• _Exercise description_: In the entries that follow, find the line containing "This screenshot has height=807, width=795." and the line containing "the Демиург хаоса", then copy exactly everything from the first through the second except the pictures.

• _Data section_:
* * * * *

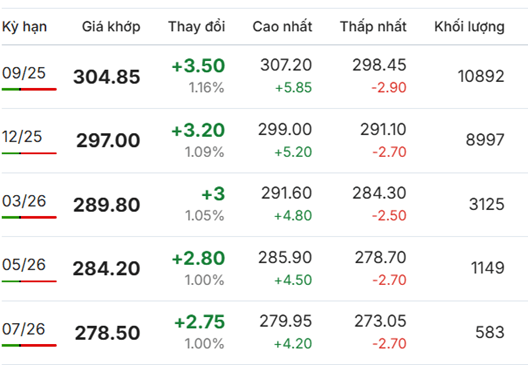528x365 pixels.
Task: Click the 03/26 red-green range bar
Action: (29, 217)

* * * * *

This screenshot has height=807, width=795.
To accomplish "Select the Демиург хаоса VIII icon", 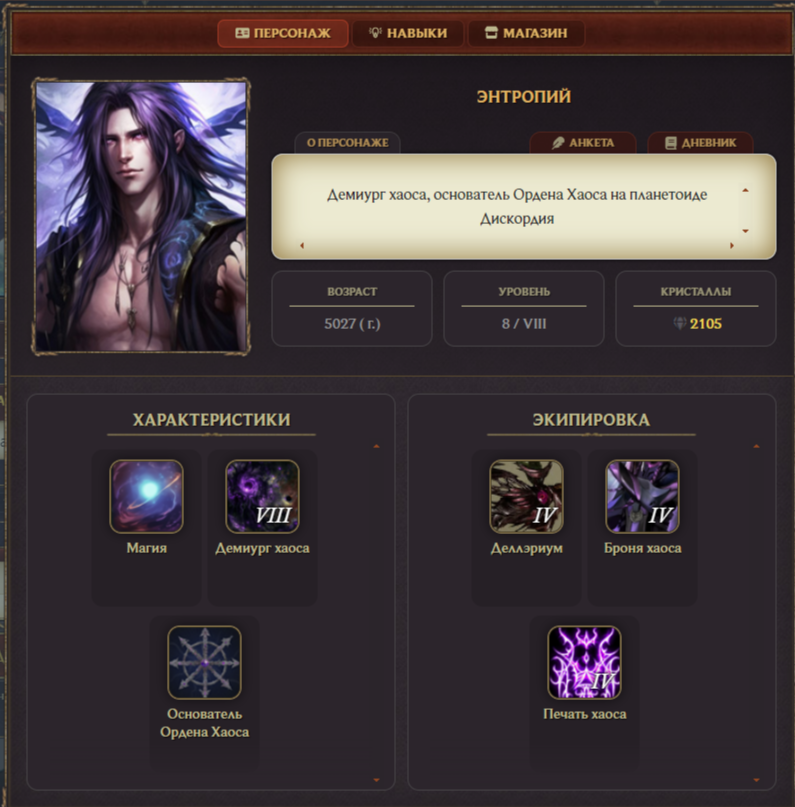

* * * * *

• _Response for this exercise_:
This screenshot has height=807, width=795.
To accomplish "Select the Демиург хаоса VIII icon", 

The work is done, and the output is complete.